To conclude the SEFormer module, the authors suggest using a vanilla Transformer. However, I opted for a more sophisticated architecture by incorporating a scene-aware attention module.

      //--- Final Attention
      CNeuronMLMHSceneConditionAttention *att = new CNeuronMLMHSceneConditionAttention();
      if(!att ||
         !att.Init(0, i * 12 + 13, OpenCL, 64, 16, 4, 2, iUnits, 2, 1, optimization, iBatch))
         return false;
      if(!cFinalAttention.Add(att))
         return false;
     }

At this stage, we have initialized all the components of a single internal layer and are now moving on to the next iteration of the loop.

After completing all iterations of the internal layer initialization loop, it's important to note that we do not utilize the outputs from each internal layer individually. Logically, one could concatenate them into a single tensor and pass this unified tensor to the parent class to generate the global point cloud embedding. Of course, we would first need to scale the resulting tensor to the required dimensions. However, in this case, I decided to take an alternative approach. Instead, we use a cross-attention block to enrich the lower-scale data with information from higher-scale layers.

   if(!SEOut.Init(0, 26, OpenCL, 64, 64, 4, 16, 4, iUnits, iUnits, 4, 1, optimization, iBatch))
      return false;

At the end of the method, we initialize an auxiliary buffer for temporary data storage.

   if(!cbTemp.BufferInit(buf_size, 0) ||
      !cbTemp.BufferCreate(OpenCL))
      return false;
//---
   return true;
  }

After that, we return the logical result of executing the method operations to the calling program.

At this stage, we have completed work on the class object initialization method. Now, we move on to constructing the feed-forward pass algorithm in the feedForward method. As you know, in the parameters of this method, we receive a pointer to the source data object.

bool CNeuronSEFormer::feedForward(CNeuronBaseOCL *NeuronOCL)
  {
//---
   CNeuronBaseOCL *neuron = NULL, *q = NULL, *k = NULL, *v = NULL, *kv = NULL;

In the method body, we declare some local variables to temporarily store pointers to internal objects. And then we generate a representation of the centroids.

//--- Init Points
   if(bTrain)
     {
      neuron = cCenterPoints[1];
      if(!neuron ||
         !neuron.FeedForward(cCenterPoints[0]))
         return false;
     }

Note that we only generate the centroid representation during the model training process. During operation, the centroid points are static. So, we don't need to generate them on every pass.

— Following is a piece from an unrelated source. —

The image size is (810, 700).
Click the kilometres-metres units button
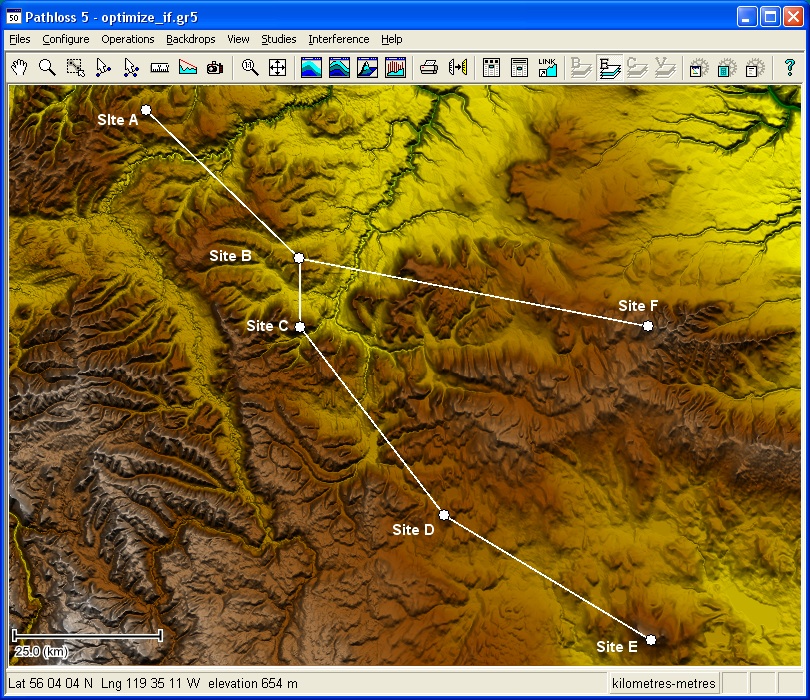pos(664,684)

Next, we organize a loop through the internal layers,

//--- Inside Layers
   for(int l = 0; l < 2; l++)
     {
      //--- Segmentation Inputs
      if(l > 0 || !cTNetG)
        {
         if(!caLocalPointNet[l].FeedForward((l == 0 ? NeuronOCL : GetPointer(caLocalPointNet[l - 1]))))
            return false;
        }
      else
        {
         if(!cTurnedG)
            return false;
         if(!cTNetG.FeedForward(NeuronOCL))
            return false;
         int window = (int)MathSqrt(cTNetG.Neurons());
         if(IsStopped() ||
            !MatMul(NeuronOCL.getOutput(), cTNetG.getOutput(), cTurnedG.getOutput(), 
                                      NeuronOCL.Neurons() / window, window, window))
            return false;
         if(!caLocalPointNet[0].FeedForward(cTurnedG.AsObject()))
            return false;
        }

In the body, we first segment the source data (the algorithm is borrowed from the parent class). Then we enrich the centroids with the obtained data.

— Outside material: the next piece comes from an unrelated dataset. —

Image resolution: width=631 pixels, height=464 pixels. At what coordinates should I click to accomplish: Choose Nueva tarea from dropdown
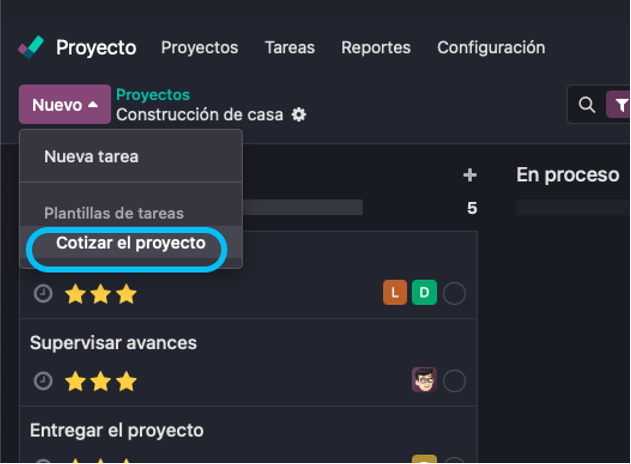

      //--- Interpolate center points
      neuron = cCenterPoints[l + 2];
      if(!neuron ||
         !neuron.FeedForward(cCenterPoints[l + 1], caLocalPointNet[l].getOutput()))
         return false;

Next, we move on to the attention module with data structure encoding. First, we extract the corresponding inner layers from the arrays.

      //--- Structure-Embedding Attention
      q = cQuery[l];
      k = cKey[l];
      v = cValue[l];
      kv = cKeyValue[l];

Then we sequentially generate all the necessary entities.

      //--- Query
      if(!q || !q.FeedForward(GetPointer(caLocalPointNet[l])))
         return false;
      //--- Key
      if(!k || !k.FeedForward(cCenterPoints[l + 2]))
         return false;
      //--- Value
      if(!v || !v.FeedForward(cCenterPoints[l + 2]))
         return false;

Key and Value generation results are concatenated into a single tensor.

      if(!kv ||
         !Concat(k.getOutput(), v.getOutput(), kv.getOutput(), 32 * 2, 32 * 2, iPoints))
         return false;

After that we can use classical Multi-Head Self-Attention methods.

      //--- Multi-Head Attention
      neuron = cMHAttentionOut[l];
      if(!neuron ||
         !AttentionOut(q.getOutput(), kv.getOutput(), cScores[l], neuron.getOutput()))
         return false;

We scale the obtained data to the size of the original data.

      //--- Scale
      neuron = cAttentionOut[l];
      if(!neuron || !neuron.FeedForward(cMHAttentionOut[l]))
         return false;

Then we sum the two information streams and normalize the resulting data.

      //--- Residual
      q = cResidual[l * 2];
      if(!q ||
         !SumAndNormilize(caLocalPointNet[l].getOutput(), neuron.getOutput(), q.getOutput(), 64, true,
                                                                                           0, 0, 0, 1))
         return false;

Similar to the vanilla Transformer Encoder, we use the FeedForward block followed by residual association and data normalization.

      //--- Feed Forward
      neuron = cFeedForward[l * 2];
      if(!neuron || !neuron.FeedForward(q))
         return false;
      neuron = cFeedForward[l * 2 + 1];
      if(!neuron || !neuron.FeedForward(cFeedForward[l * 2]))
         return false;
      //--- Residual
      k = cResidual[l * 2 + 1];
      if(!k ||
         !SumAndNormilize(q.getOutput(), neuron.getOutput(), k.getOutput(), 64, true, 0, 0, 0, 1))
         return false;

We pass the obtained results through the attention block taking into account the scene. And then we move on to the next iteration of the loop.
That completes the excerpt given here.